Examine each line of the data, and copy the ones containing "agent".

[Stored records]
########

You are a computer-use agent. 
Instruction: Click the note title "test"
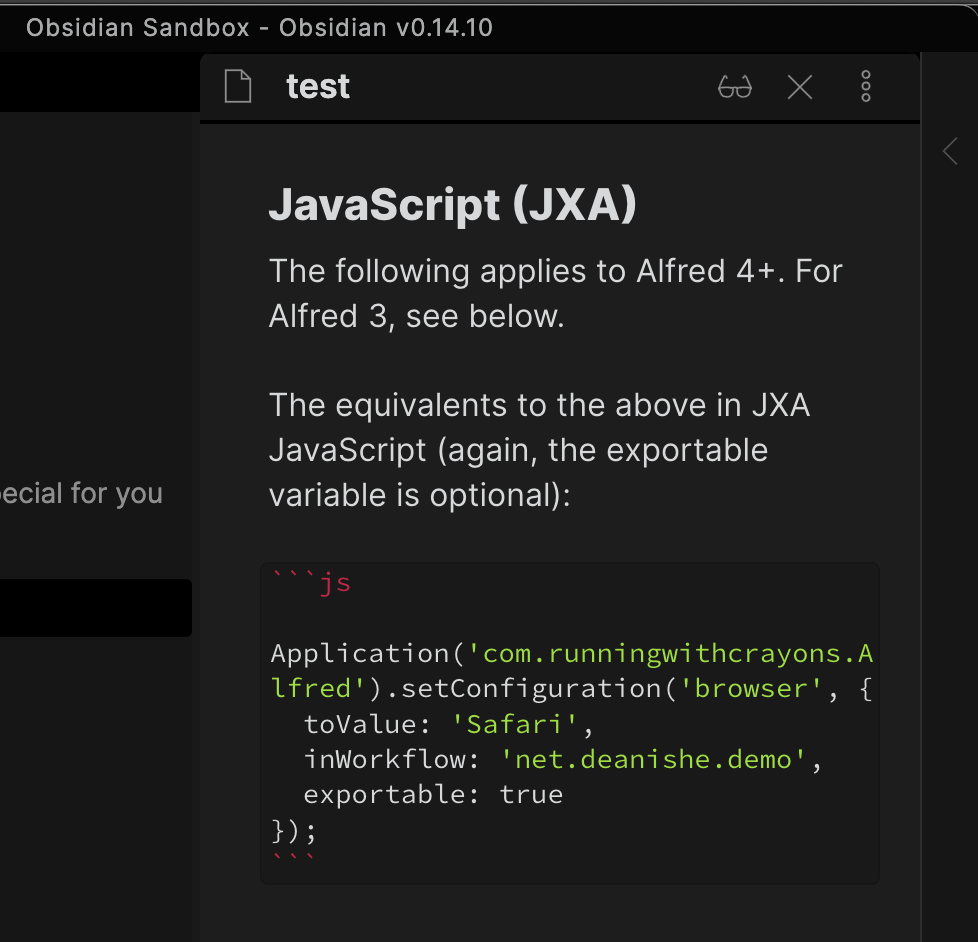tap(317, 87)
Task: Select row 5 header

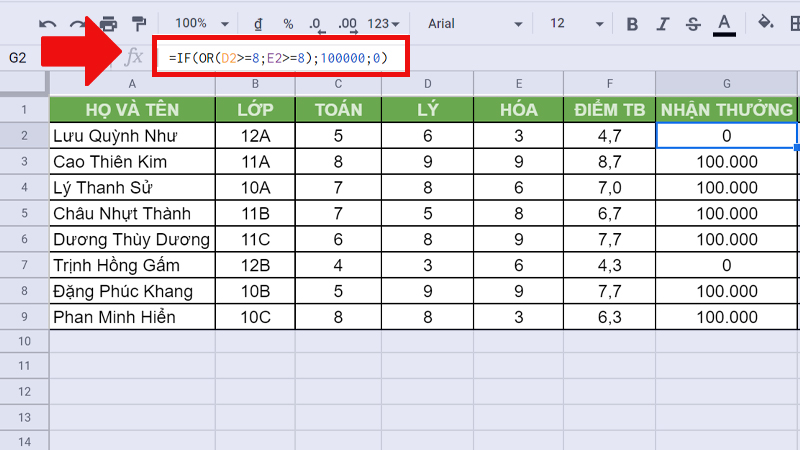Action: (24, 214)
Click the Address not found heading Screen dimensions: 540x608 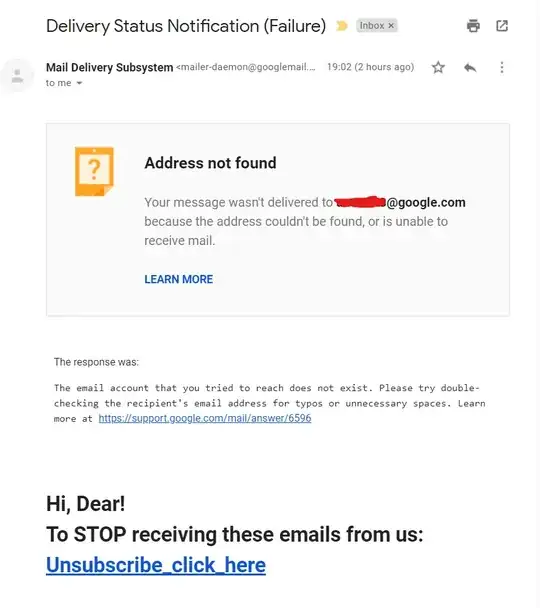210,163
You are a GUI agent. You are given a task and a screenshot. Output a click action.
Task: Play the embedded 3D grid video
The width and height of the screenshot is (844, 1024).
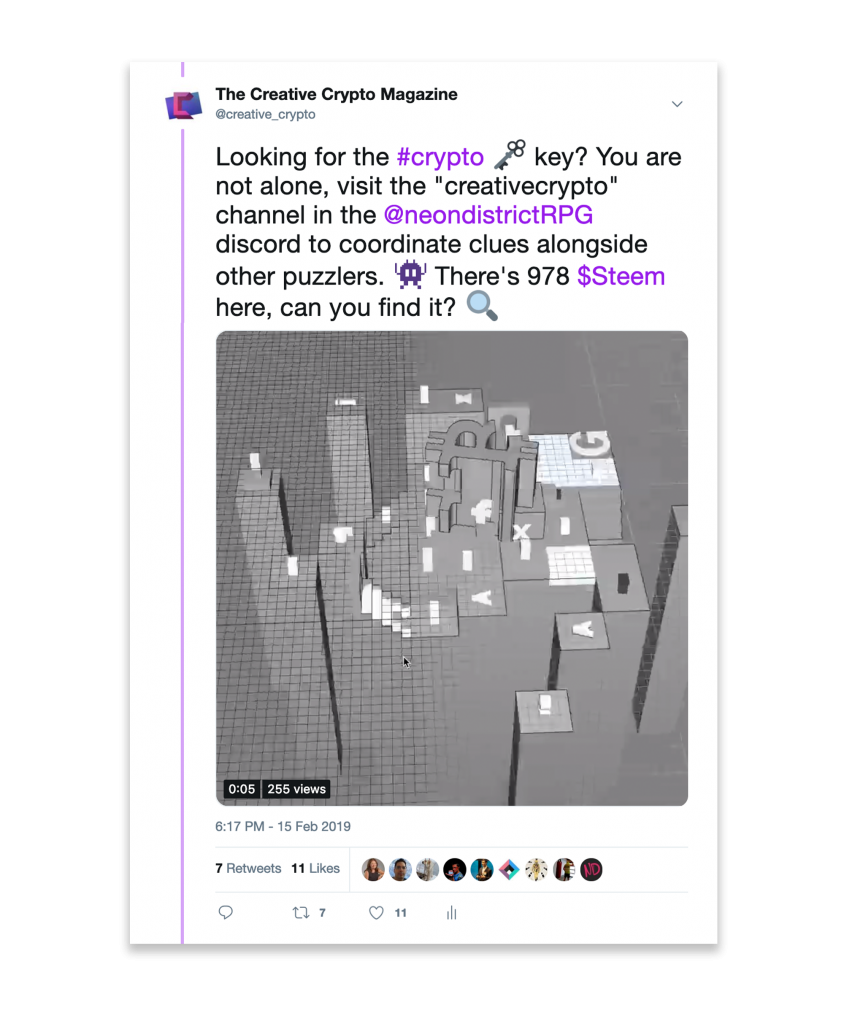(x=451, y=568)
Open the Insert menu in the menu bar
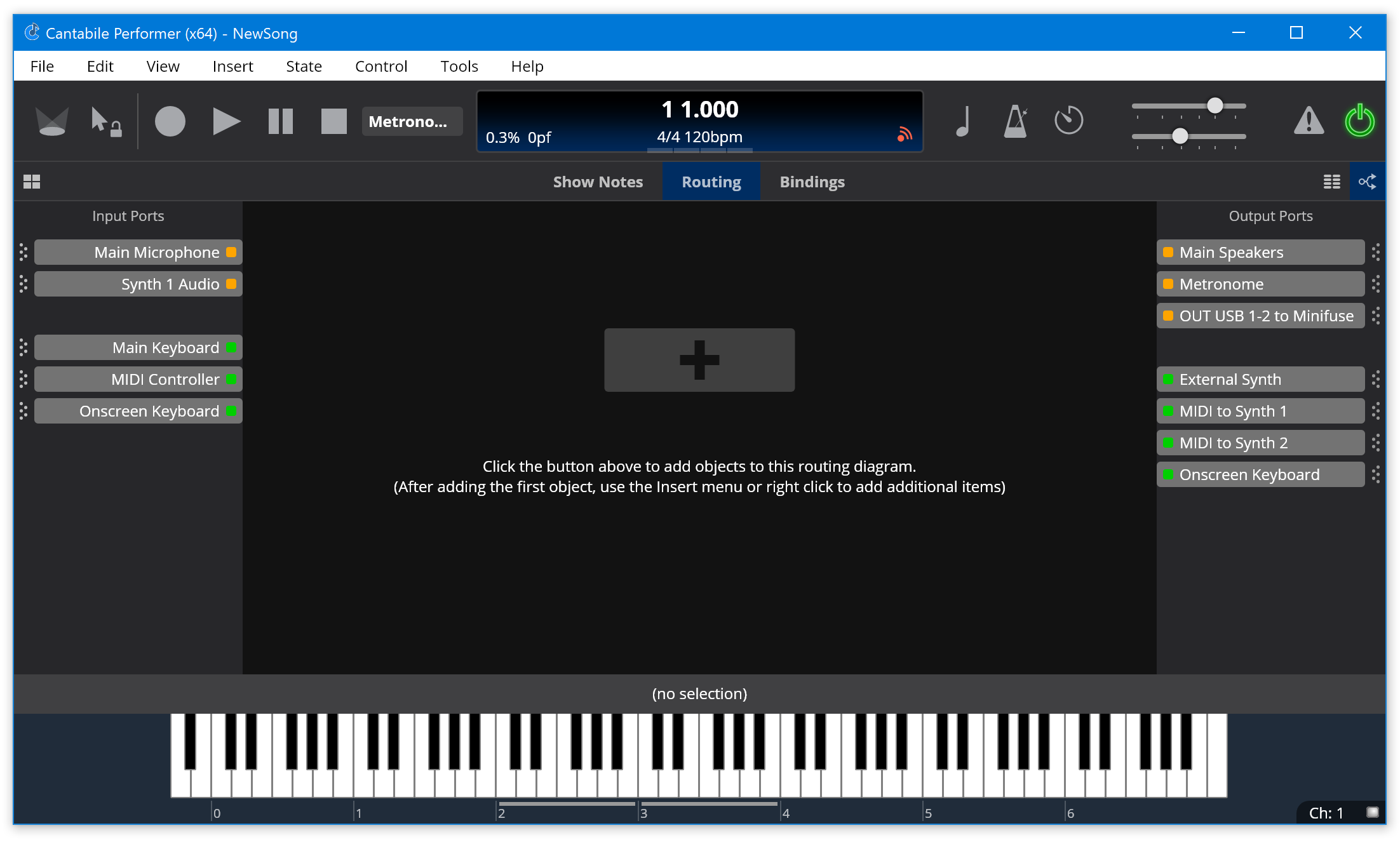Image resolution: width=1400 pixels, height=842 pixels. click(x=232, y=66)
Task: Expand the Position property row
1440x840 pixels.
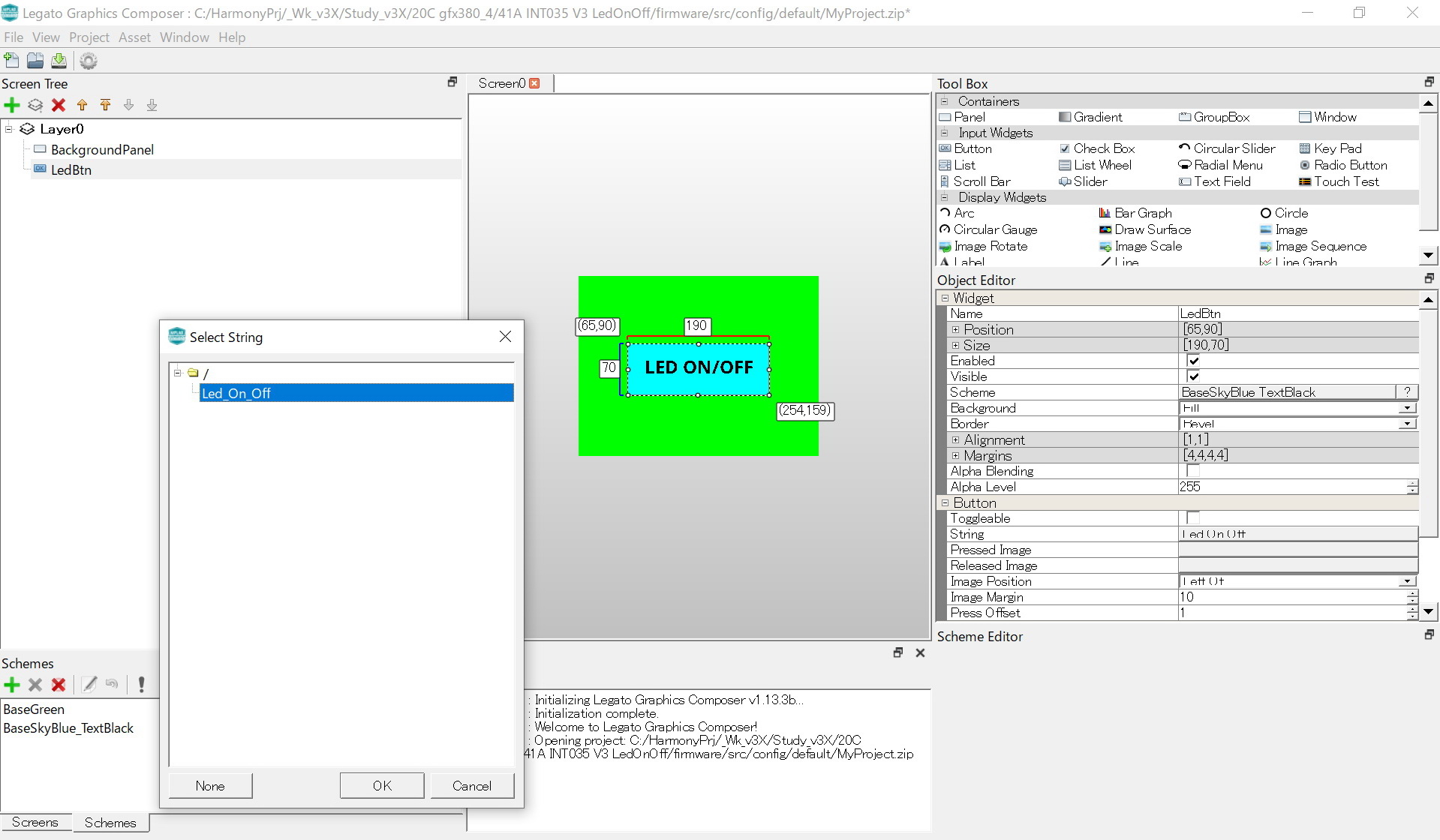Action: click(x=955, y=329)
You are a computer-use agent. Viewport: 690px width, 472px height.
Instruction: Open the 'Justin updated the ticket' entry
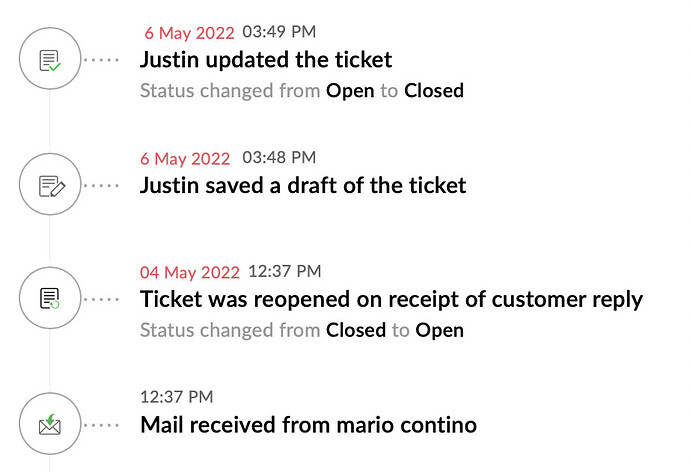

########

*RESULT BELOW:*
You are a computer-use agent. 
You are a GUI agent. You are given a task and a screenshot. Output a click action.
You are a computer-use agent. Viewport: 690px width, 472px height.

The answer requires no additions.